DATA EXCERPTS →
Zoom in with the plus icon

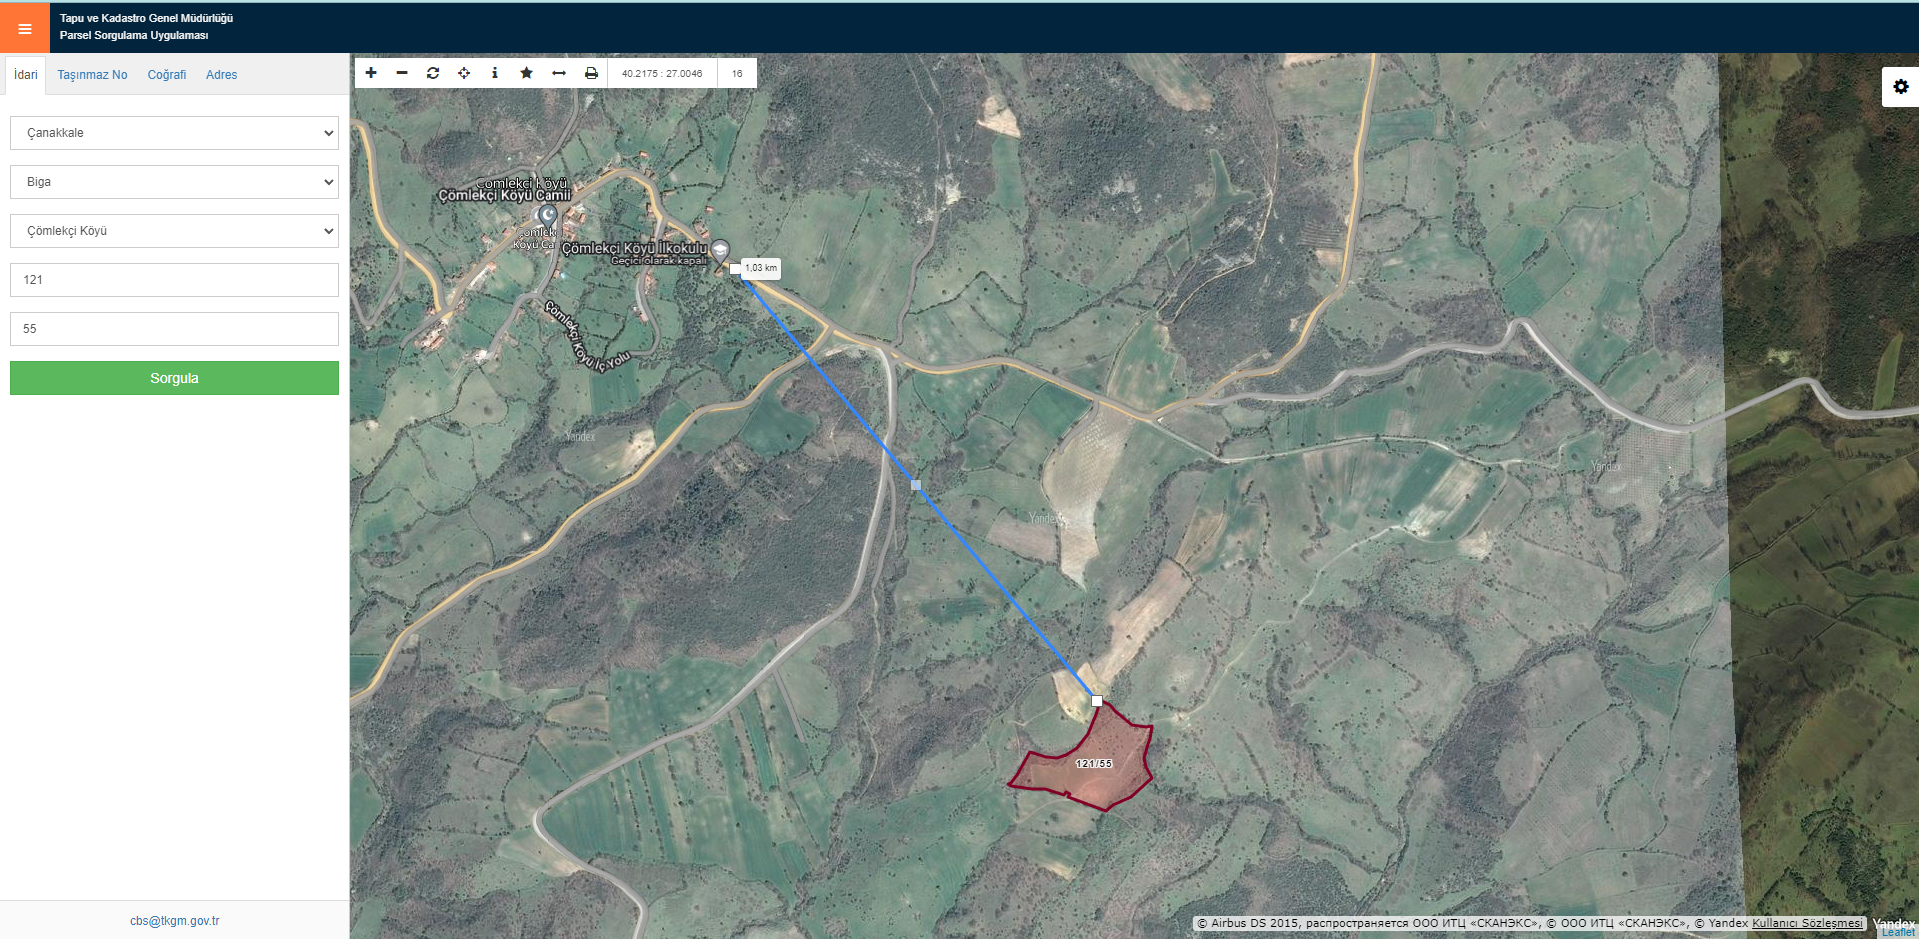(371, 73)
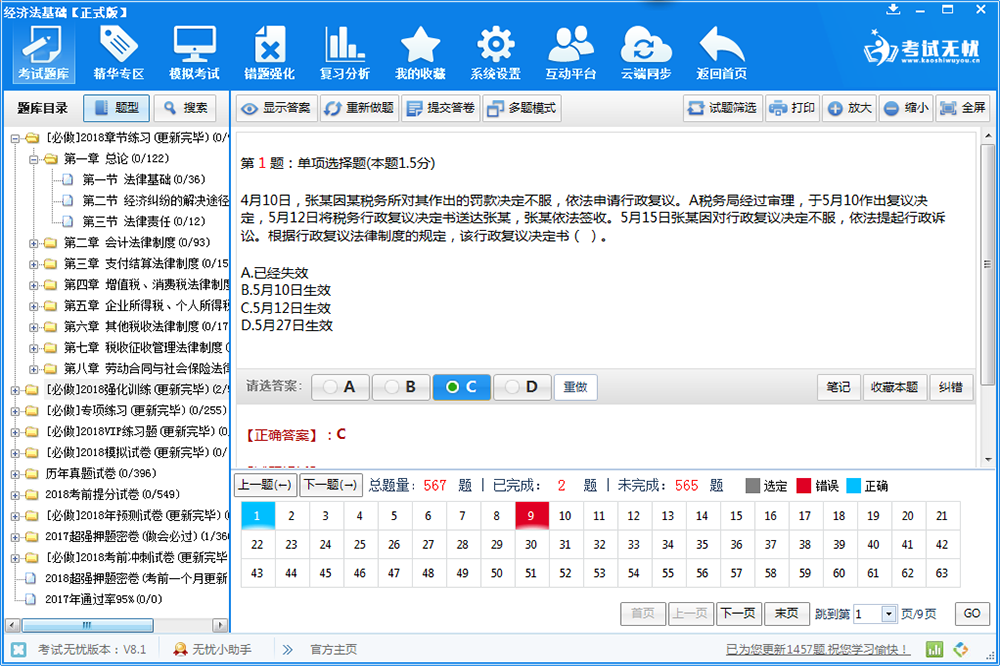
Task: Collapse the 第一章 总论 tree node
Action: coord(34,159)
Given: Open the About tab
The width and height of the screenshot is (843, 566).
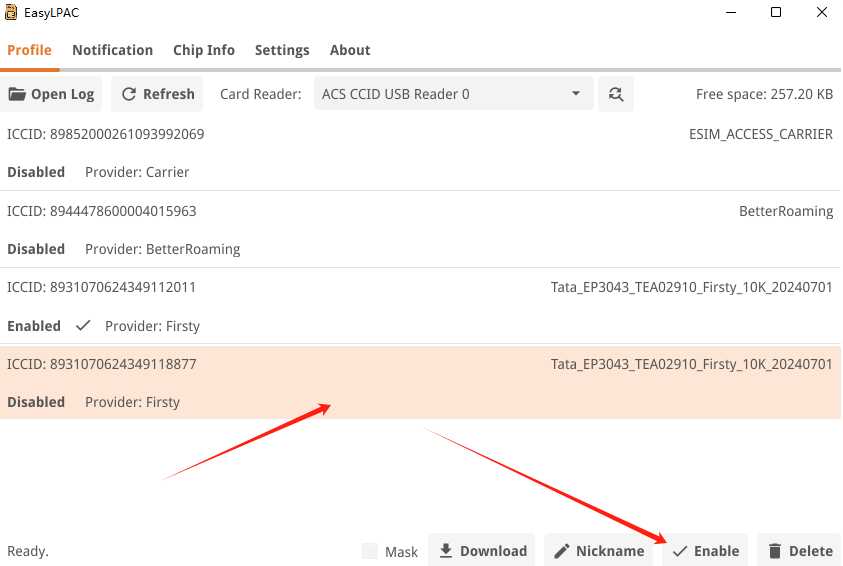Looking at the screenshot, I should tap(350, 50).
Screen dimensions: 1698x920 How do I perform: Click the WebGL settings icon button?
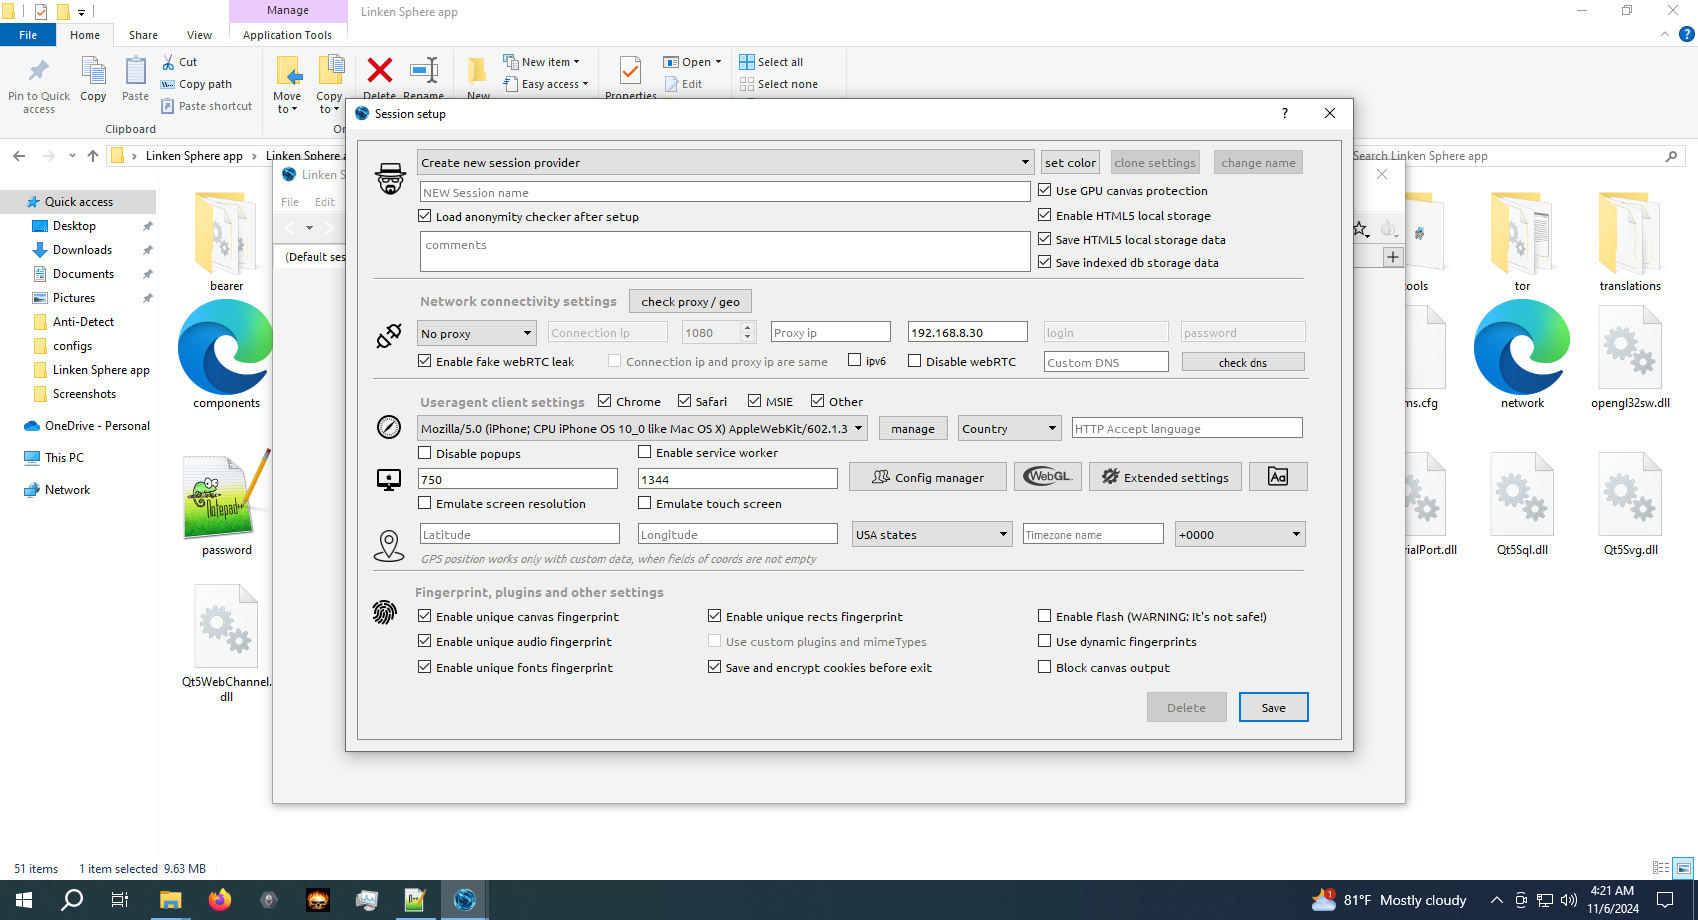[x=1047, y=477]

PROBLEM DESCRIPTION →
Copy the records above exactly, leaving out every picture.

WRITTEN SOLUTION →
Zoom in with the plus icon

(371, 73)
Task: Collapse the 第一章 总论 tree node
Action: coord(34,159)
Given: Open the About tab
The width and height of the screenshot is (843, 566).
Looking at the screenshot, I should tap(350, 50).
Screen dimensions: 1698x920 How do I perform: Click the WebGL settings icon button?
[x=1047, y=477]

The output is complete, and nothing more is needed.